📢 Exclusive on Gate Square — #PROVE Creative Contest# is Now Live!
CandyDrop × Succinct (PROVE) — Trade to share 200,000 PROVE 👉 https://www.gate.com/announcements/article/46469
Futures Lucky Draw Challenge: Guaranteed 1 PROVE Airdrop per User 👉 https://www.gate.com/announcements/article/46491
🎁 Endless creativity · Rewards keep coming — Post to share 300 PROVE!
📅 Event PeriodAugust 12, 2025, 04:00 – August 17, 2025, 16:00 UTC
📌 How to Participate
1.Publish original content on Gate Square related to PROVE or the above activities (minimum 100 words; any format: analysis, tutorial, creativ
Research reveals the credibility risks of GPT models, with privacy protection and bias issues still needing to be addressed.
Research on the Trustworthiness Assessment of Large Language Models Reveals Potential Vulnerabilities
A study conducted in collaboration by institutions such as the University of Illinois at Urbana-Champaign, Stanford University, and the University of California, Berkeley, has comprehensively evaluated the credibility of the generative pre-trained transformer model (GPT). The research team developed a comprehensive assessment platform and detailed their findings in the recently published paper "Decoding Trust: A Comprehensive Assessment of the Credibility of GPT Models."
The research findings reveal some previously undisclosed vulnerabilities related to reliability. For example, the GPT model is prone to generating toxic and biased outputs, and it may also leak private information from training data and conversation history. Although GPT-4 is generally more reliable than GPT-3.5 in standard tests, it is more susceptible to attacks when faced with malicious prompts designed to circumvent security measures. This may be because GPT-4 adheres more strictly to misleading instructions.

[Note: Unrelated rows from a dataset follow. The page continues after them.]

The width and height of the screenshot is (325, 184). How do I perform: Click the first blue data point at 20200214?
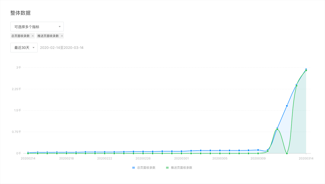click(28, 153)
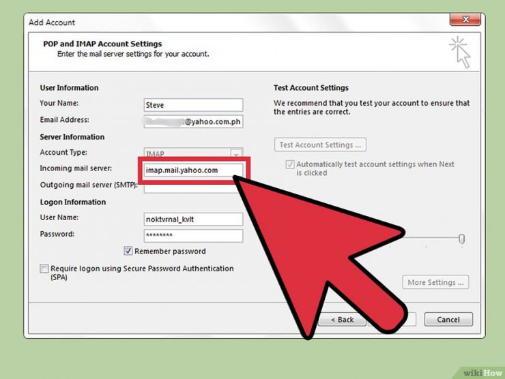505x379 pixels.
Task: Toggle Automatically test account settings checkbox
Action: click(290, 165)
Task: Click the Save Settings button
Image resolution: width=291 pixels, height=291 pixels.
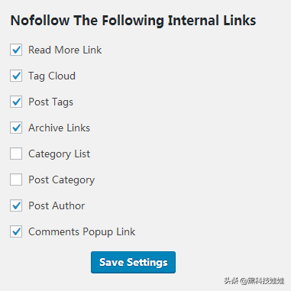Action: click(x=133, y=262)
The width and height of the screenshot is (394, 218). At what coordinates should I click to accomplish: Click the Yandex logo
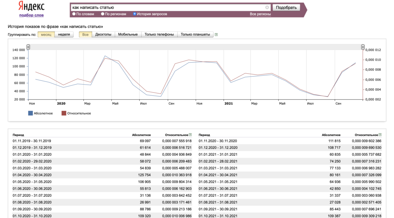(x=32, y=6)
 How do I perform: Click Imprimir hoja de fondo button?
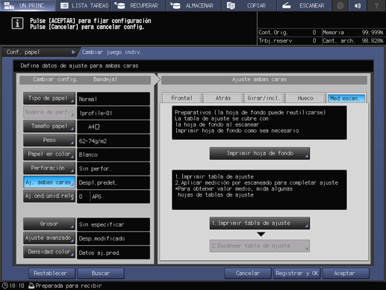click(260, 153)
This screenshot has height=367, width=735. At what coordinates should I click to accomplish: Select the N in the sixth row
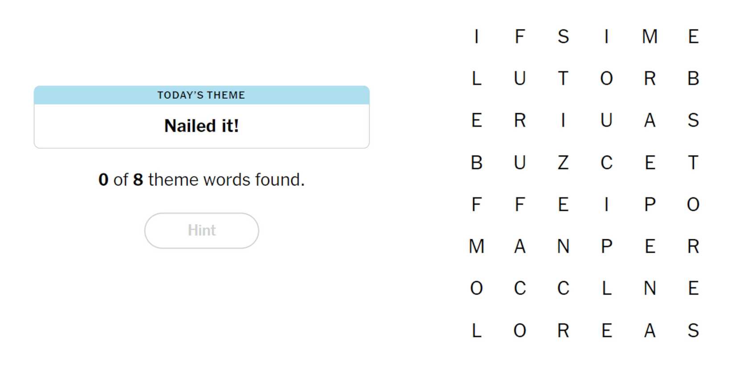click(x=563, y=246)
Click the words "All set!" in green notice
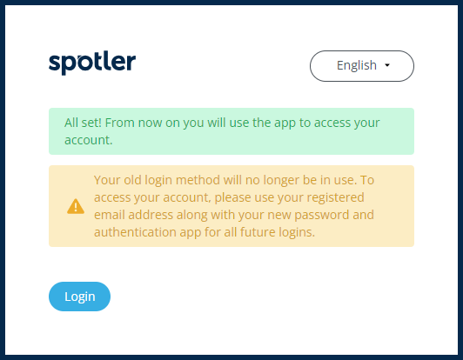 (83, 123)
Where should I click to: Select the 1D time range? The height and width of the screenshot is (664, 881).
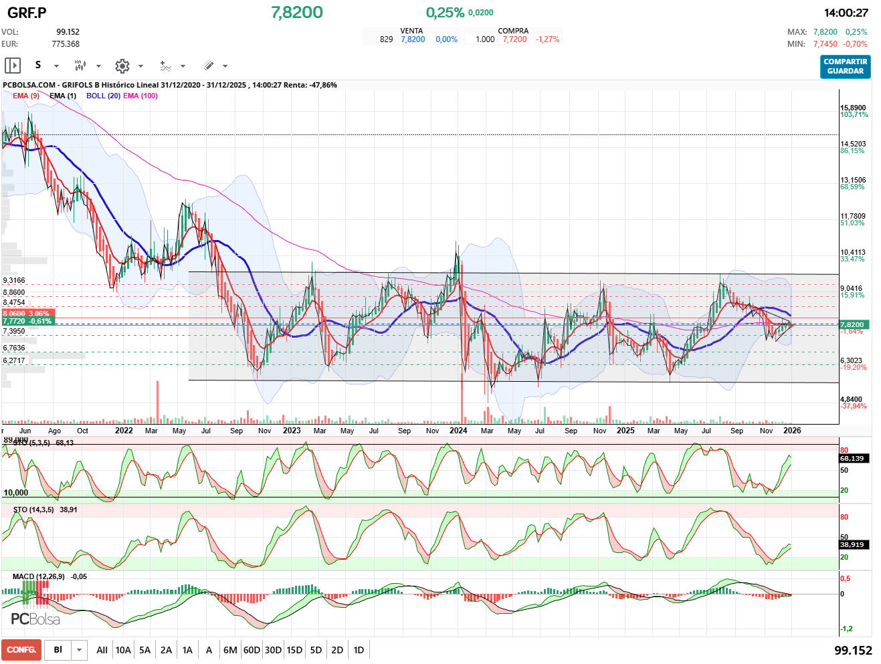click(x=359, y=650)
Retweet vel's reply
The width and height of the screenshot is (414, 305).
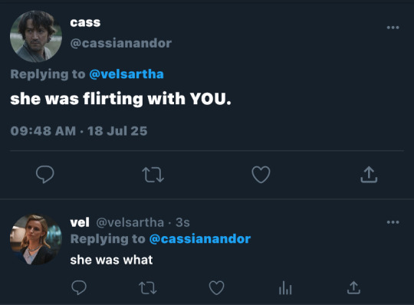click(x=148, y=288)
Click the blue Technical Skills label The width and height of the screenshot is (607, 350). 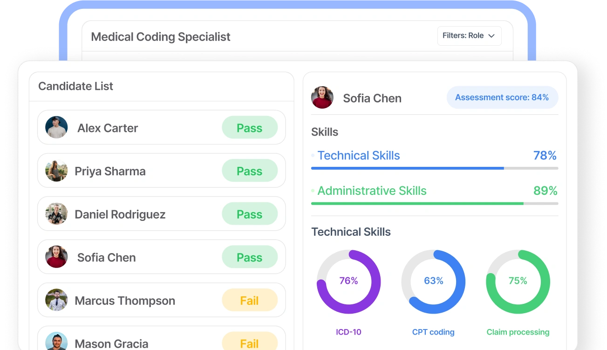tap(359, 155)
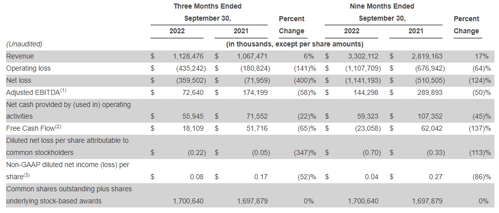Select the 1,128,476 revenue value
Screen dimensions: 499x213
188,56
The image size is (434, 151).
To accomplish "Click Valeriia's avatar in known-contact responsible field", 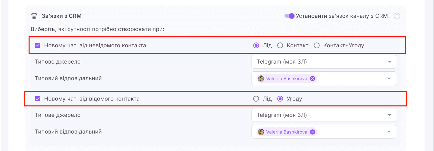I will click(261, 132).
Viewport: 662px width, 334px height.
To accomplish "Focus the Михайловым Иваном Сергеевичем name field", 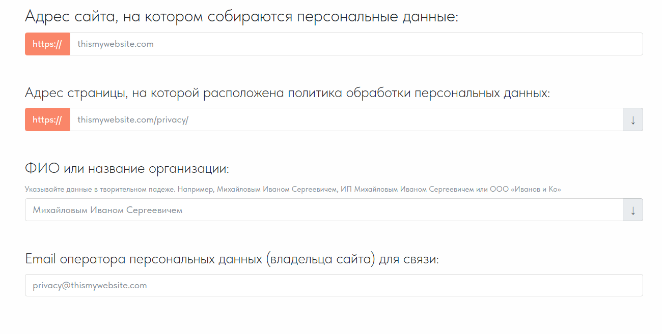I will (x=324, y=209).
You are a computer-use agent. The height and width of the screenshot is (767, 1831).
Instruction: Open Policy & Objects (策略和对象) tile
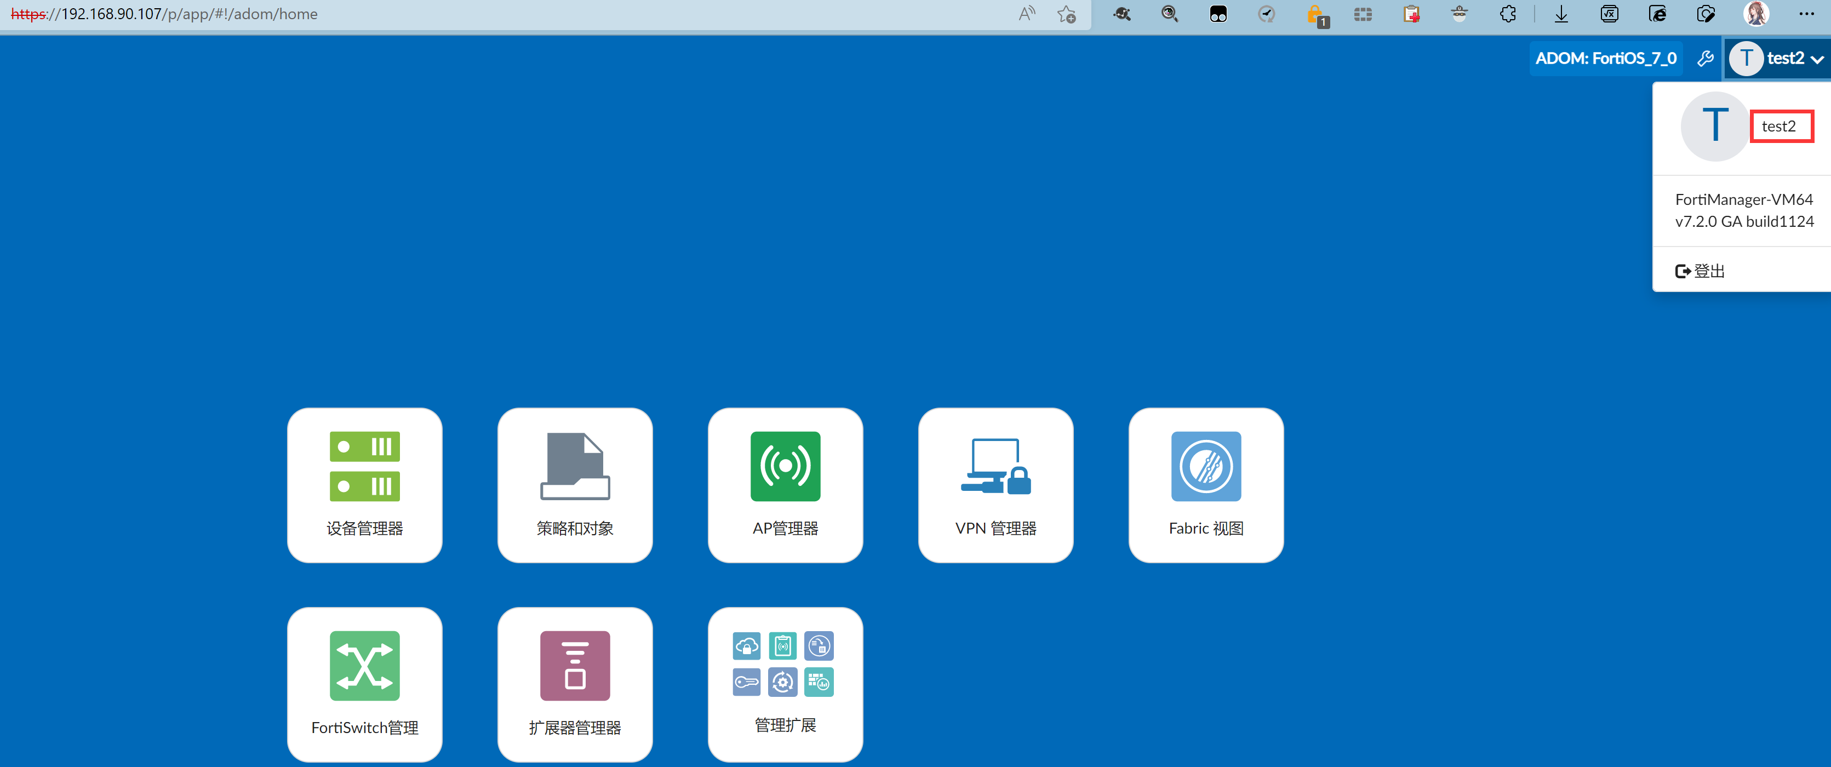[574, 485]
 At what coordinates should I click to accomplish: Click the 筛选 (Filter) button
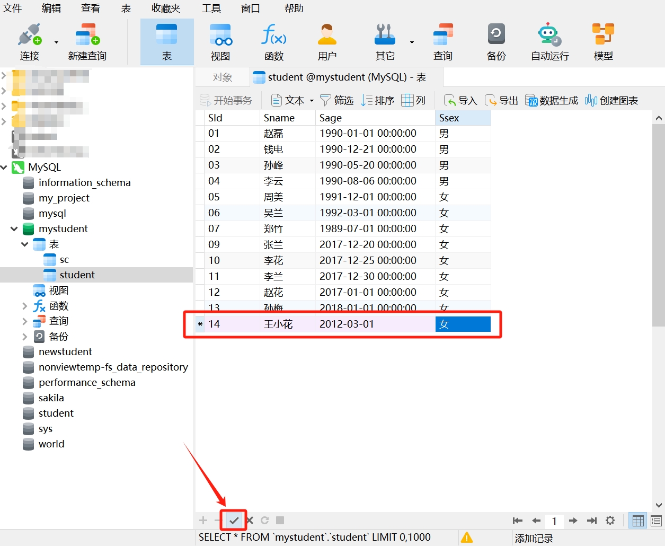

The research team conducted a comprehensive evaluation of the GPT model from eight different perspectives, including adversarial robustness, toxicity and bias, privacy leakage, and more. For example, when assessing the robustness against text adversarial attacks, the researchers designed three scenarios: standard benchmark tests, tests under different task instructions, and self-constructed more challenging adversarial text tests.
In terms of toxicity and bias, research has found that GPT models generally exhibit little bias towards most stereotype topics. However, under misleading system prompts, the model may be induced to agree with biased content. Compared to GPT-3.5, GPT-4 is more susceptible to targeted misleading prompts. The degree of bias in the model also depends on the sensitivity of the specific groups and topics mentioned by the user.
In terms of privacy protection, research has found that GPT models may leak sensitive information from training data, such as email addresses. In some cases, leveraging supplementary knowledge can significantly improve the accuracy of information extraction. Additionally, the model may also leak private information injected into the conversation history. Overall, GPT-4 performs better than GPT-3.5 in protecting personal identity information, but both encounter issues when faced with privacy leak demonstrations.
The research team stated that this assessment work aims to encourage more researchers to participate and work together to create more robust and trustworthy models. To promote collaboration, they have made the evaluation benchmark code publicly available, which is highly scalable and user-friendly. At the same time, researchers have also shared their findings with relevant companies to take timely measures to address potential vulnerabilities.
This research provides a comprehensive perspective on the credibility assessment of GPT models, revealing the strengths and weaknesses of existing models. With the widespread application of large language models in various fields, these findings are significant for enhancing the safety and reliability of AI systems.